Story URL: https://archiveofourown.org/works/23436598
Author URL: https://archiveofourown.org/users/aprettyboy/pseuds/aprettyboy
Summary: I based this off a fanart I saw about Lucifer dealing with his feelings of pride, of not being able to tell you how much you really mean to him, and it kind of breaks because he holds his pride in until the very end, until he can't anymore. I'll link the fanart at the end, gender-neutral pro-nouns, I hope you enjoy!
Relationships: Lucifer (Shall We Date?: Obey Me!)/Reader
Comments: 12
Kudos: 121





	I hate to love you

_ I hate to know you.  _

I hate to see your face entering my mind, completely invading it, without my permission. 

Fate is cruel. 

All these powers and spells in the vast knowledge of my brain, yet  _ nothing _ could detect and dispel your place in my heart, slowly growing. y/n, you were hiding where I could not see you and before I knew it, you were nowhere, and then suddenly everywhere. 
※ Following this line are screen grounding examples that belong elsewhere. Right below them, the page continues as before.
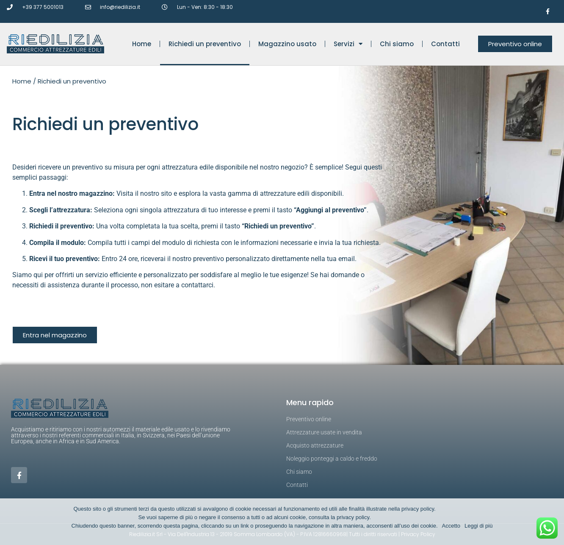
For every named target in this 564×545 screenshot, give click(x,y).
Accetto (451, 526)
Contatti (445, 43)
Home (141, 43)
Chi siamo (397, 43)
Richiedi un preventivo (205, 43)
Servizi (348, 43)
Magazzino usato (287, 43)
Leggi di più (478, 526)
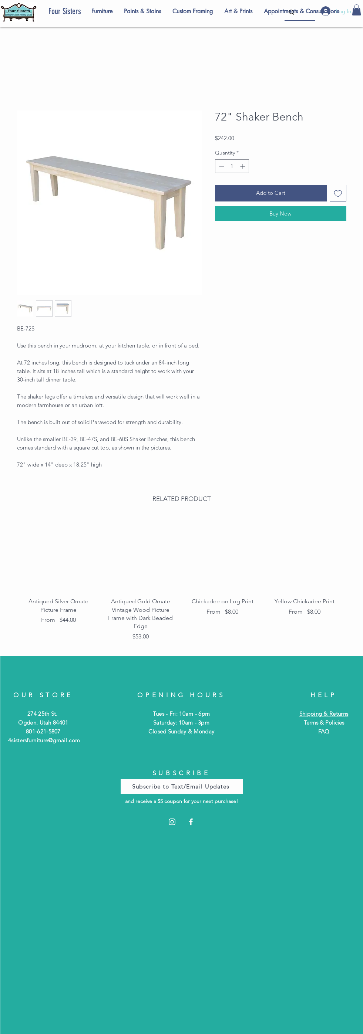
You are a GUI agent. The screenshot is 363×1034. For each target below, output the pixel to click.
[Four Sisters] (77, 11)
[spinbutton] (232, 166)
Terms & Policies (324, 722)
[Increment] (243, 166)
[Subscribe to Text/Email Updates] (182, 786)
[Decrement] (220, 166)
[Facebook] (190, 821)
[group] (181, 581)
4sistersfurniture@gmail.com (44, 740)
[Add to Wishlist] (338, 193)
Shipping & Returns (323, 713)
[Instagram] (172, 821)
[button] (356, 10)
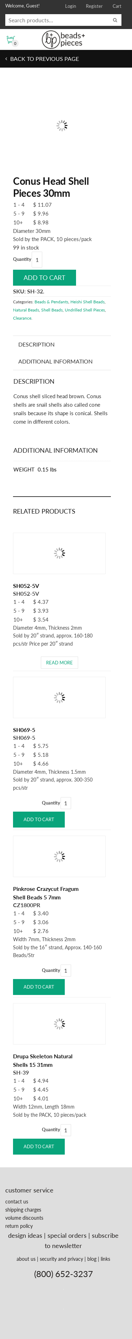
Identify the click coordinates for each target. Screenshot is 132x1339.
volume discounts (24, 1218)
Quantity (22, 259)
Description (36, 344)
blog (91, 1259)
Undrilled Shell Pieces (85, 310)
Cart (117, 6)
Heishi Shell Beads (87, 301)
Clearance (22, 318)
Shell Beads (52, 310)
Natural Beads (26, 310)
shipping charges (23, 1210)
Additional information (55, 361)
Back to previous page (44, 58)
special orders (67, 1235)
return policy (19, 1226)
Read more (59, 662)
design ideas (25, 1235)
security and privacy (61, 1259)
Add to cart (44, 277)
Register (94, 6)
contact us (16, 1201)
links (105, 1259)
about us (26, 1259)
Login (70, 6)
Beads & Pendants (51, 301)
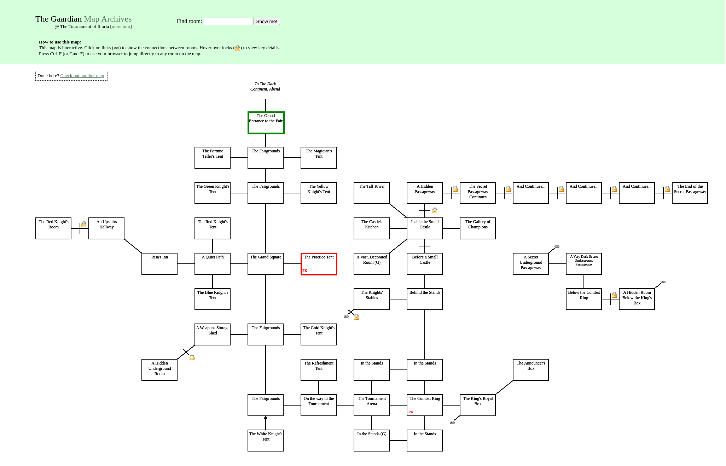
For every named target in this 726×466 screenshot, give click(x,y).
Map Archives (108, 18)
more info (121, 26)
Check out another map (82, 75)
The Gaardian (58, 18)
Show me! (266, 21)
I try to avoid you, and then I don’t. No matter what I do, you’re always there. We’re miles apart, yet even the ink that I spill on the paper, going to pick it up, reminds me of your selflessness and kindness. Of moments like you not wasting breath to pick up the coffee I spilled on the floor. 

Why would such a simple act make me think of these moments? 

Moments like these that slowly added up one by one. I had my guard up. You wanted to get close to me, I merely saw your intentions as threatening. There was something else that you wanted, but it wasn’t the case at all. 

I hate it. 

_ I hate to know you. _

I’ve been up in the human world countless times, seen many humans, greedy, arrogant, selfish. 

That’s what most of them are, even their most righteous acts having an underlying and selfish reason. 

Yet, I’ve also seen those who have gone against the grain. Humans are inherently unique and yet, at the same time, all of them are essentially the same. In my eyes, they posed the lesser threat out of every creature I've met in my life. 

Out of all the beings I met, even more powerful than you came across,  _ you  _ were the most powerful one of all. 

How? Tell me how you could break this wall I've covered, brick by brick, never stopping, ensuring that absolutely no one could break through and see me for what I really am? 

Even as I sit here writing this, it boils my blood, leaving me in a confused and angry state. And, yet, I don't have the strength to ask you. What's the point? I know the answer I’ll get, I know the type of words I'll receive in the end that will make me fall even more. 

Your kindness. Your  _ kindness _ y/n. It breaks me.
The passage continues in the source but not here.